Monday, April 8, 2013

Review: The Beach, by Alex Garland






Alex Garland

1997


An Alexandrine Couplet About The Beach
                 An English dude hangs out on a beach in Thailand
                                                     He and friends spend months there—avoiding real life


First, just watch the 1st 3/4s of the Leonardo DiCaprio movie. The beginning and middle are great, but the end kills it.



This . . .




 . . . isn’t as good as this . . .
 

 . . . AND AT ALL COSTS,


  

. . . avoid this.


The Beach is about a British guy, Richard, who dodges life by traveling. One could say staying on the move is his only real skill.


He’s in Bangkok, Thailand, on Ko Sanh Road (I’m using Garland’s spelling since there’s more than one correct way to spell Ko Sanh. Translating from Thai is difficult.), because he really wants to get away from the reality and safety of British life.


 

Bangkok: Where you go to get away from reality and safety.


His neighbor in a guestroom flophouse on Ko Sanh keeps him awake one night muttering and talks to him over the wall. The next day the neighbor slits his wrists. He leaves Richard a carefully drawn map to a mysterious beach on a small island in the gulf of Thailand. 



It would have been much faster if Google Maps and iPhones had been invented.

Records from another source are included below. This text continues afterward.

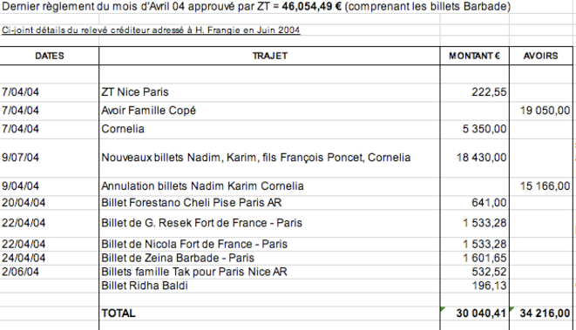
Task: Select the DATES column header cell
Action: [49, 56]
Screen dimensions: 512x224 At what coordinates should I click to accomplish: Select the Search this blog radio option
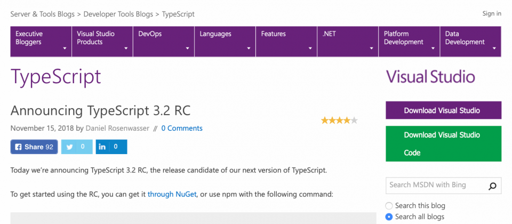pyautogui.click(x=389, y=206)
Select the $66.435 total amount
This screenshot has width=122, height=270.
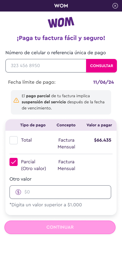[103, 140]
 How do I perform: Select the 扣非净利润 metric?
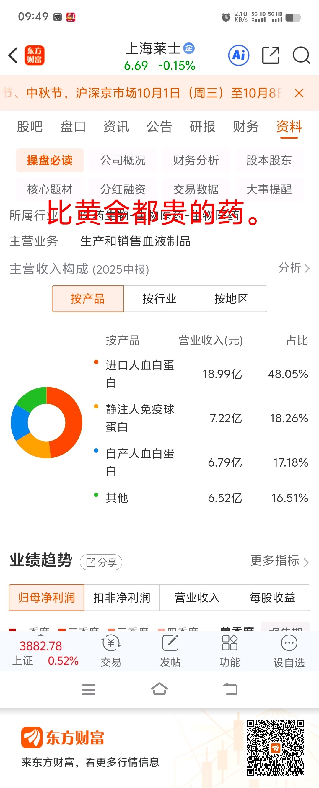pyautogui.click(x=122, y=597)
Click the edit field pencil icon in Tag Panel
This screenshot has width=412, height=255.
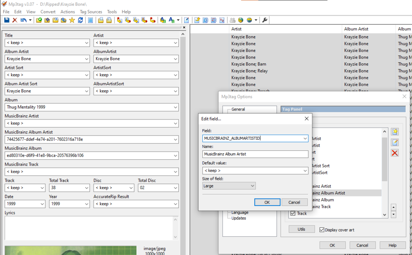(x=395, y=143)
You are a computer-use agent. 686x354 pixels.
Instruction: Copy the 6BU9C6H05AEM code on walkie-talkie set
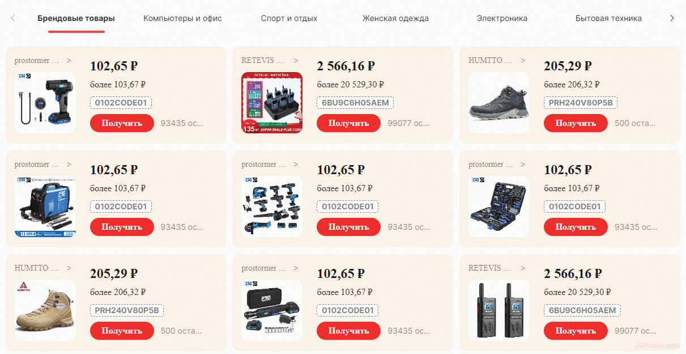tap(355, 103)
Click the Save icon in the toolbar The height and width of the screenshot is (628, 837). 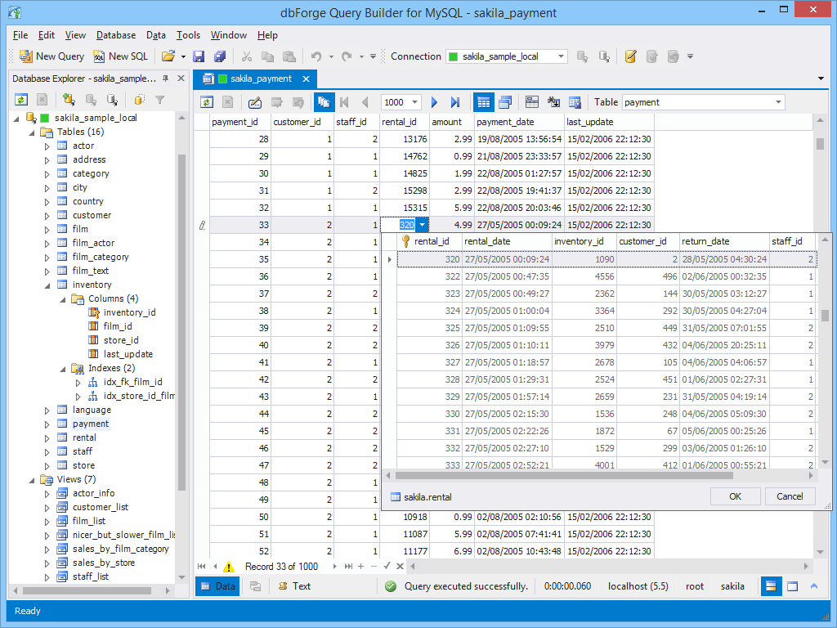(199, 56)
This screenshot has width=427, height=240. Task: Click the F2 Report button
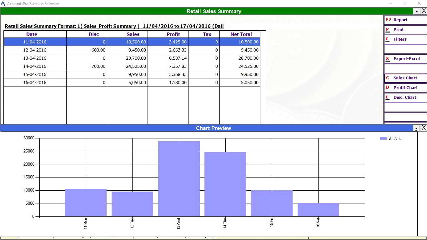(x=405, y=20)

Richard and a French couple he just met (he really likes the guy, and falls immediately for the girl, of course) are of the same mind: They’re tired of traveling to tourist spots and long for something new, unblemished, untouched by guidebooks, something for “travelers” instead of “tourists”. They decide to find The Beach.
 


Because Ronald McDonald is also on Ko Sanh,
and they’re sick of it.



Long story short: The 3 follow the map and find a few dozen people living in an isolated cove on one of the many thousands of islands in the Bay of Thailand. It’s in a wildlife preserve area, and the other side of the island is a gigantic pot plantation that bribes anyone who would come looking, so The Beach is protected in multiple ways. The people make a surprisingly adept village culture – they all have jobs (gardening, carpentry, and fishing are the main ones), and they all live in the sand and sun and love life. They smoke a lot of weed. They were all seasoned travelers looking to escape from the world, and on The Beach, they did.




Can’t say I blame them.


The escapism is so pervasive that these people virtually forget there’s a world beyond them. Their parents and friends have no idea where they are, and they virtually never talk about their previous lives except in the context of traveling. The Beach has been there for about 3 years.

But of course, drama ensues. Other people find them using a copy of the map Richard drew. Some of their fishermen are attacked by a shark. These are things the beach isn’t prepared to deal with. The women in charge is willing to do whatever it takes to keep them safe and together, and as she tries to enlist Richard’s help (assuming he’s sociopathic enough to aide her) this all becomes a thriller.

The only parts that gives people trouble, really, are the constant allusions to Vietnam movies. Richard references Platoon, Apocalypse Now, Full Metal Jackets, and others in his head throughout the novel. He uses military lingo he learned from those films and has fantasies and hallucinations derived from them. Richard wants excitement and danger, and he only knows about such things from movies like that. He goes insane at points, and you can see the people around him noticing he’s insane and not knowing what to do.


 

Richard is jealous of all this,

which means he missed Oliver Stone’s point.

That’s one of Alex Garland’s points,

but it’s not that complicated when you read it.


So if you’ve never seen those movies, there’s a point where you’ll probably get irritated even though those scenes are critical to who Alex is and what he’s seeking. 


 

And what he’s seeking is whack.
  

Garland does a superb job making all this coherent even if you’re not getting the references. It might detract for you, but you won’t get lost or misunderstand the book.

That’s enough about Richard, as well written as he is. The Beach also has great supporting characters. The French couple is extremely likeable, Sal is totally believable as the Women In Charge – the distances she’s willing to go to are even more  authentic and credible because she’s so completely human, not a caricature or flat villain. Her boyfriend that no one likes isn’t a straw man or foil to Richard’s character – we all know someone just like him. Even the well-armed pot plantation guard who’s really just an old farmer is such a believable character. All these characters come off as human and realistic.

It’s a great book about isolation, about people, society, and social constructs. It talks about what we want, what we need, and what we seek out, who we are and how far we’re willing to go to defend what we’ve decided is important. It’s about being with the people you love, and being stuck in a small place with people you don’t like. It's "serious literature", but it's also an adventure book, a travel book, a coming of age book in a very weird way. It’s often compared to Heart Of Darkness, but I like The Beach’s ending more.

In plot, characters, pacing, development, archetypes, deeper symbolism, in all the important ways this is a great book. It's worth reading more than once. I highly recommend it.